- EXERCISE INSTRUCTIONS
Transcribe the lines below exactly, beginning with the line that holds "Image resolution: width=1315" and ending with the final line, both included. Pictures are to be left out.

- INPUT FOR THIS TASK

*** Begin section ***

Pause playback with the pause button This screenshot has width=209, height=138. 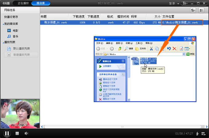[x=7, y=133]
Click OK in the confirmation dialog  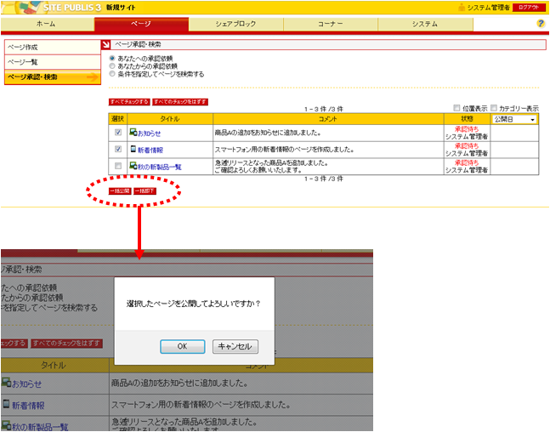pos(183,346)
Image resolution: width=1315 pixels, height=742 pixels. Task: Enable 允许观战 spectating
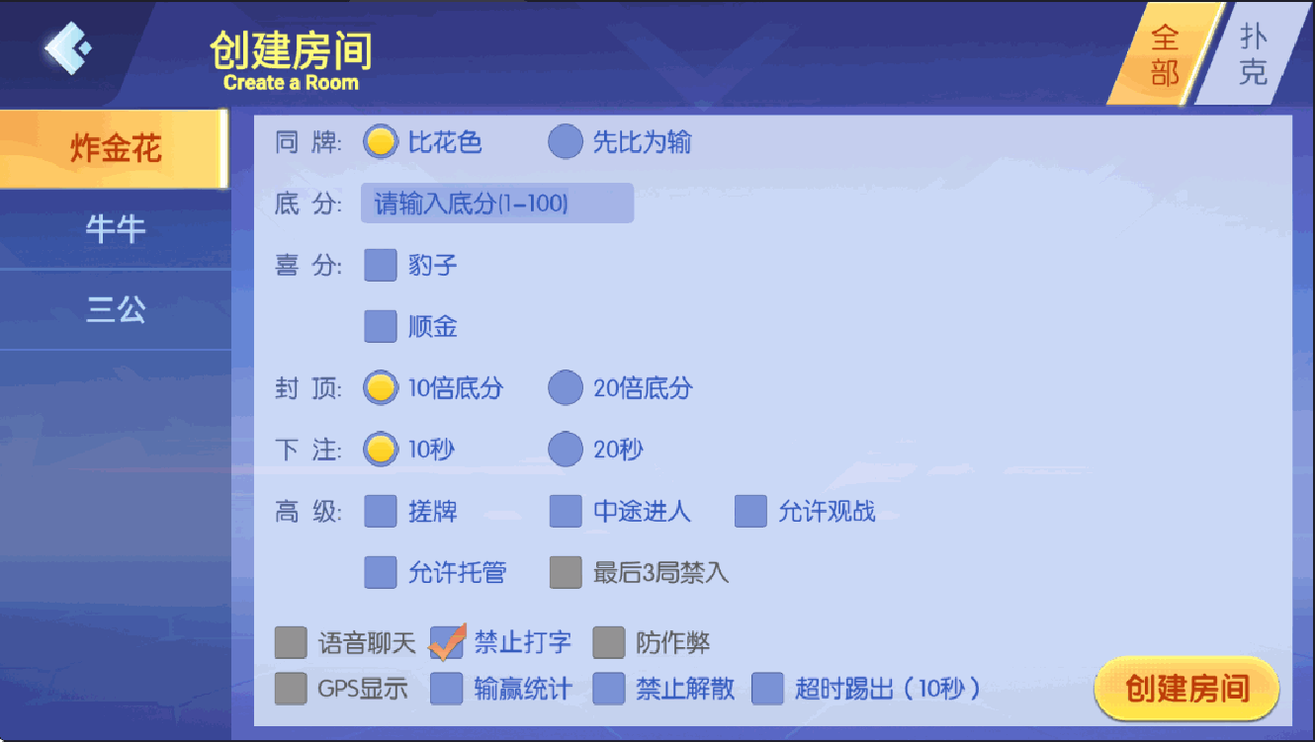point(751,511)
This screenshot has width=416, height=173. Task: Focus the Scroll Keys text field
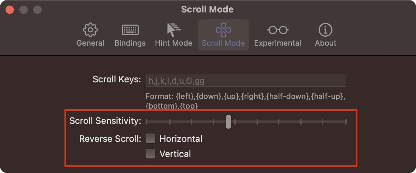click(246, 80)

*** End section ***

- ANSWER FOR THE TASK
Image resolution: width=1315 pixels, height=742 pixels. Task: Enable 允许观战 spectating
point(751,511)
This screenshot has width=416, height=173. Task: Focus the Scroll Keys text field
click(246, 80)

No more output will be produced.